Exercise description. Rewrite the entries from the line with "The image size is (882, 576)." through the end of the entries, substituting "symbol" for every "icon" and leaving all else as it is.

-- Given data start --

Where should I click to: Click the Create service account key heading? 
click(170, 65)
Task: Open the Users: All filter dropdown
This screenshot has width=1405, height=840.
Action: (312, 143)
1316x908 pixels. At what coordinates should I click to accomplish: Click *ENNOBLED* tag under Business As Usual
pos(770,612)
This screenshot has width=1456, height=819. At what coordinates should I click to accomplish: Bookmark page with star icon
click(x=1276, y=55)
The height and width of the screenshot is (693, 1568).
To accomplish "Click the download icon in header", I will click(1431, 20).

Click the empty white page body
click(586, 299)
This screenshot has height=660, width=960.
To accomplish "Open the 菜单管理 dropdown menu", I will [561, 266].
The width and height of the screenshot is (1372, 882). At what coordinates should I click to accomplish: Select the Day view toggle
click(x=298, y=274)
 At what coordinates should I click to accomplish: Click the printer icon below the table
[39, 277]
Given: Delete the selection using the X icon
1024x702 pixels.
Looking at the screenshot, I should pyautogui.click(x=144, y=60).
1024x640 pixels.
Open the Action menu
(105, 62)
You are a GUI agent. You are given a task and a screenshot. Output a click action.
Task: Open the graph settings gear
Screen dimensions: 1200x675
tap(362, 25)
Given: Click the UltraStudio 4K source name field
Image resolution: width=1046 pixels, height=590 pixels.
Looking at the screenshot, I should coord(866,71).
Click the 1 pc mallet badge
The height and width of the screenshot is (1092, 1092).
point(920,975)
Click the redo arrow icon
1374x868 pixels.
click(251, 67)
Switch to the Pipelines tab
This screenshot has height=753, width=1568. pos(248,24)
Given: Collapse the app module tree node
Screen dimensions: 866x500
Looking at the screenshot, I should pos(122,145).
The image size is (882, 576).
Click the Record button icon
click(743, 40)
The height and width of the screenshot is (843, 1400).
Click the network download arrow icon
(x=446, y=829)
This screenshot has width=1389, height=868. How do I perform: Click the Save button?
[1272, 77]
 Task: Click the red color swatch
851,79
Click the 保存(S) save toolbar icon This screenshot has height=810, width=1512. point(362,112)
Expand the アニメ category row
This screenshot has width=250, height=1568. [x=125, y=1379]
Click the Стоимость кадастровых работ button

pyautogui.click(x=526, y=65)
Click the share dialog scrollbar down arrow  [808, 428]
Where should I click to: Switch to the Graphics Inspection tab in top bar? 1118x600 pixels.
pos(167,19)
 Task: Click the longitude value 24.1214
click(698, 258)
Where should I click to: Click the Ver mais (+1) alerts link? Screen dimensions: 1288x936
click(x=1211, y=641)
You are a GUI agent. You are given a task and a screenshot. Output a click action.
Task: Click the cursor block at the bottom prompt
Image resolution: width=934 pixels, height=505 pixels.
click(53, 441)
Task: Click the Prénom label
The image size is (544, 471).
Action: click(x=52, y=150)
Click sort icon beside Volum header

-- Given data end --

Output of the exercise.
The image size is (882, 576).
Click the Record button symbol
click(743, 40)
The height and width of the screenshot is (843, 1400).
Click the network download arrow symbol
(x=446, y=829)
This screenshot has width=1389, height=868. How do I perform: Click the Save button?
[1272, 77]
 Task: Click the red color swatch
851,79
Click the 保存(S) save toolbar symbol This screenshot has height=810, width=1512. point(362,112)
Expand the アニメ category row
This screenshot has width=250, height=1568. [x=125, y=1379]
Click the Стоимость кадастровых работ button

pyautogui.click(x=526, y=65)
Click the share dialog scrollbar down arrow  [808, 428]
Where should I click to: Switch to the Graphics Inspection tab in top bar? 1118x600 pixels.
pos(167,19)
 Task: Click the longitude value 24.1214
click(698, 258)
Where should I click to: Click the Ver mais (+1) alerts link? Screen dimensions: 1288x936
click(x=1211, y=641)
You are a GUI agent. You are given a task and a screenshot. Output a click action.
Task: Click the cursor block at the bottom prompt
Image resolution: width=934 pixels, height=505 pixels.
click(53, 441)
Task: Click the Prénom label
The image size is (544, 471).
Action: click(x=52, y=150)
Click sort symbol beside Volum header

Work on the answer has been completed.